The EPA, the Department of Environmental Quality, or the city conducts the samples, and then a lab runs the results. Many hope this will clear up in just a few days.
“There is some optimism around those investigatory samples,” Antar Lumumba continued. “We are optimistic that we’re looking at a matter of days, not weeks, before we can expect the boil-water notice to be lifted.”
What to know about the EPA's investigations on Jackson's water crisis:
The EPA inspector general office is currently delving into Jackson's ongoing water crisis. Not only is the government agency investigating what caused the issue, but it's also looking at how the government has responded to it, with several allegations of environmental racism.
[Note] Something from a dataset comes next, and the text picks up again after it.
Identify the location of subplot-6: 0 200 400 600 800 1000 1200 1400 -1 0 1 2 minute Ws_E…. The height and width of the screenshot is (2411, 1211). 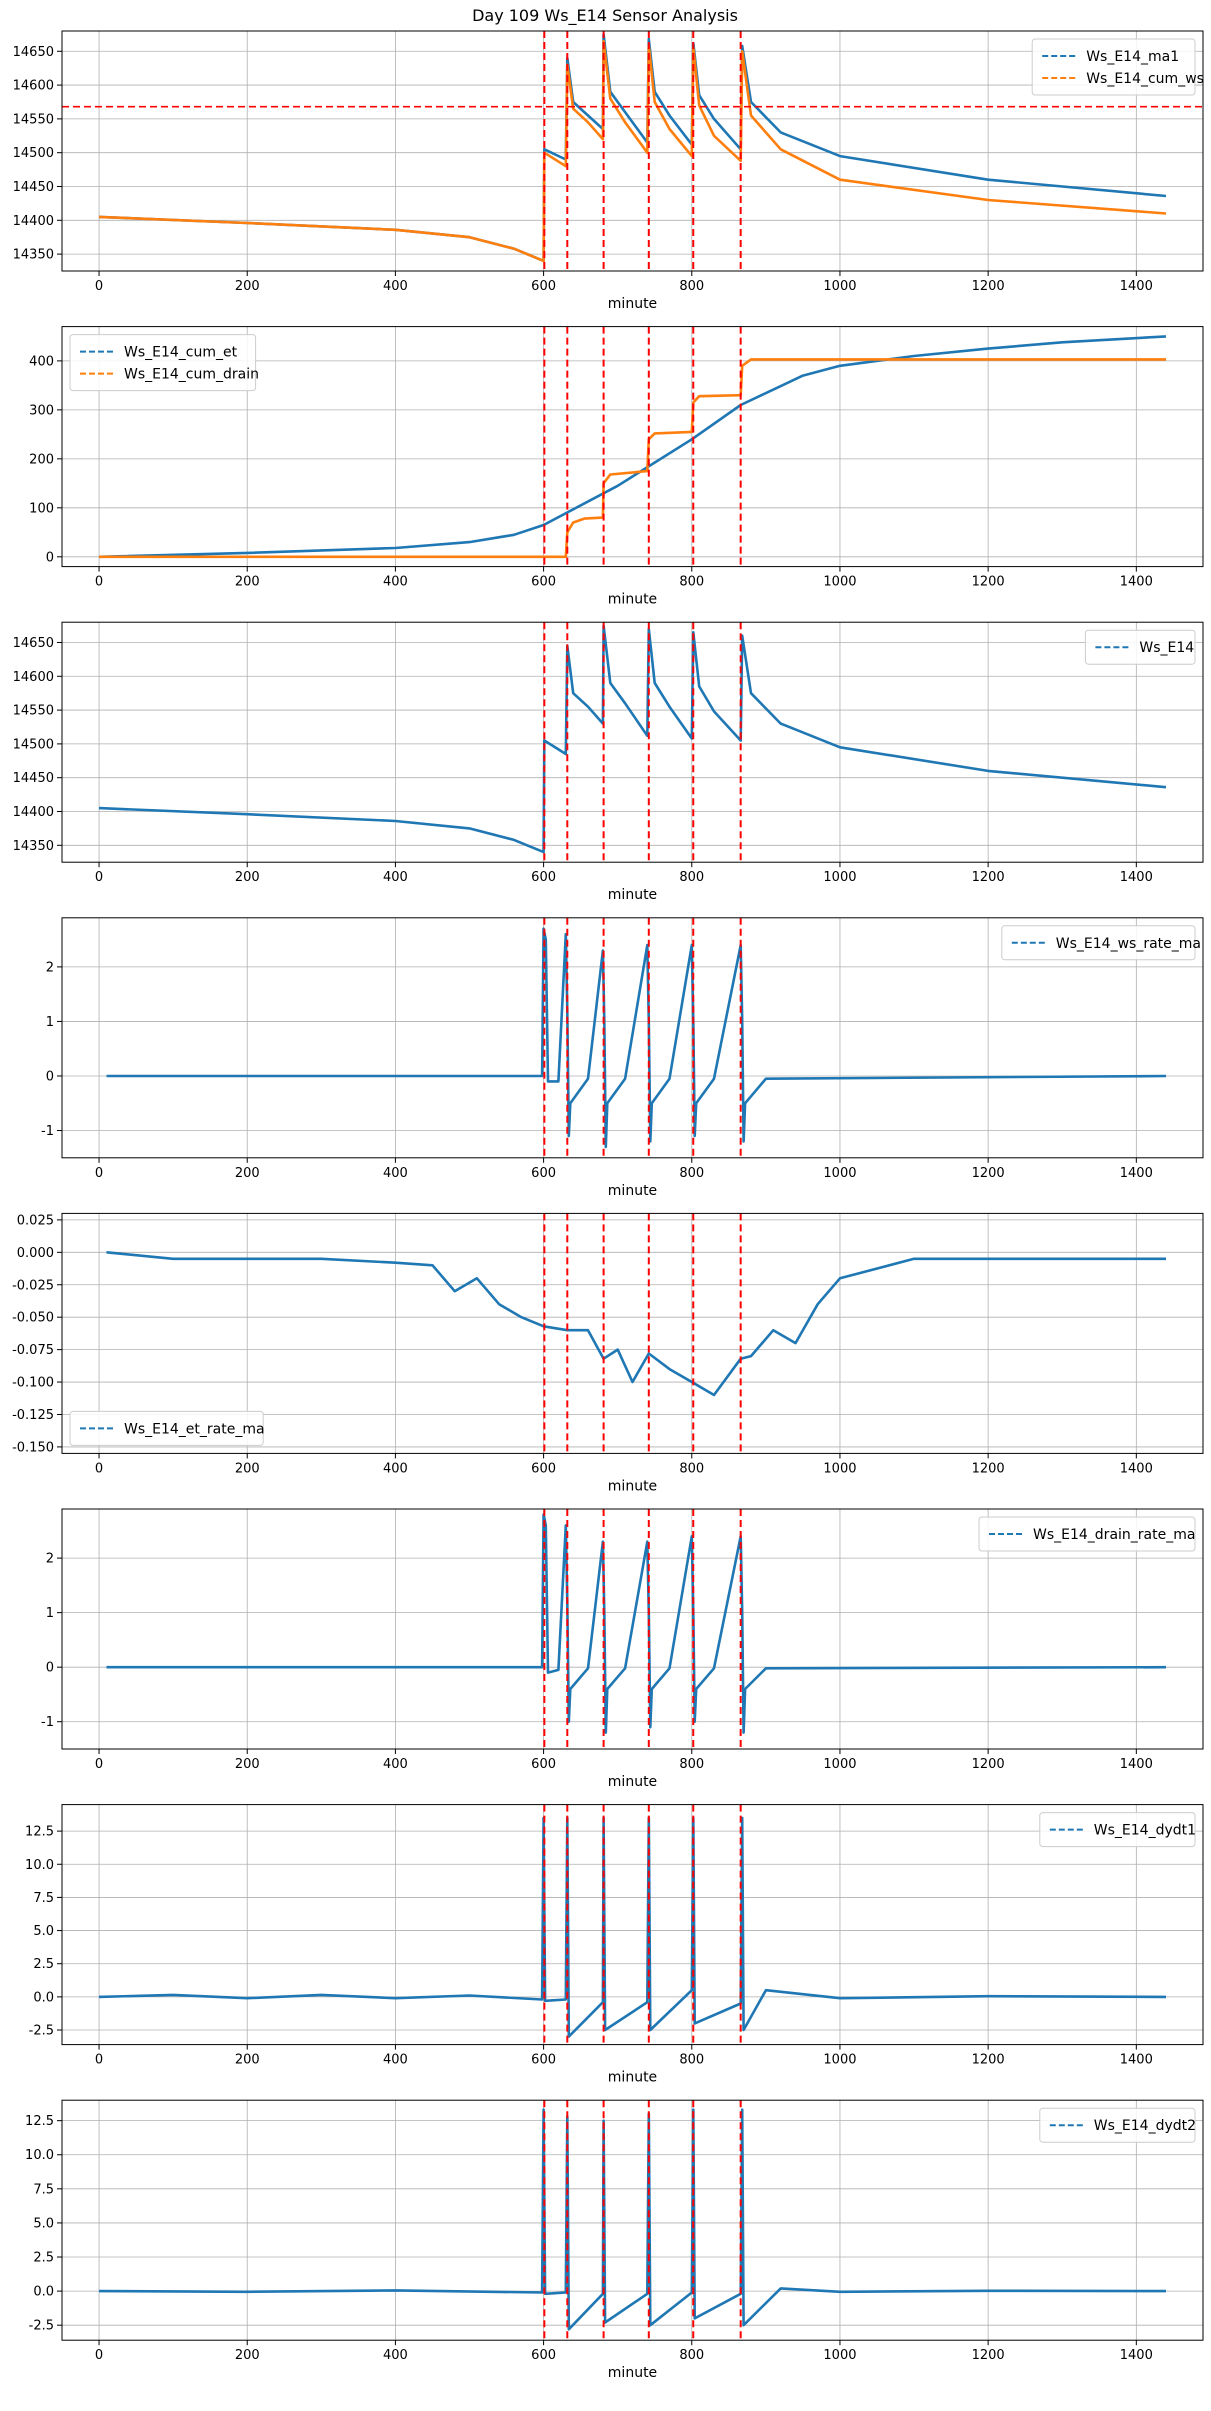
(622, 1649).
According to Politico, this citywide disaster has not only brought attention to how climate change is affecting vulnerable areas, but also how the government helps BIPOC neighborhoods in times of need.
Federal auditors, program analysts, and investigators from the EPA have been deployed to collect further information on the matter, through interviews and data. Results will hopefully be revealed soon.
The EPA has been watching the city of Jackson, particularly its faulty water system, for a while. Over the last few years, Jackson's public water systems have had various emergency orders, maintenance problems, staffing issues, bad equipment, and allegations of mismanagement.
Though the plant is operated by the city, the EPA is involved, thanks to the Safe Drinking Water Act — which regulates drinking water across the U.S. Many hope this will ultimately solve the problem.
“I am unaware of any criminal activity on behalf of individuals here in the city of Jackson,” Mayor Antar Lumumba said via Politico. “What we do want is a greater understanding of where failures have been taking place.”
Is the water in Jackson, Miss. safe to drink yet?
Even though water pressure has been restored citywide, the water is still not safe to drink, with a boil advisory still in effect as of Sept. 12, according to Newswise.
“When local government does not invest in infrastructure, that infrastructure will eventually fail and residents will suffer,” Tara Rocque, assistant professor of practice at the School of Law stated via Newswise.
If you're local to Jackson, keep up with announcements from the Mississippi State Department of Health — on the agency's website, residents can stay up-to-date on boil advisories.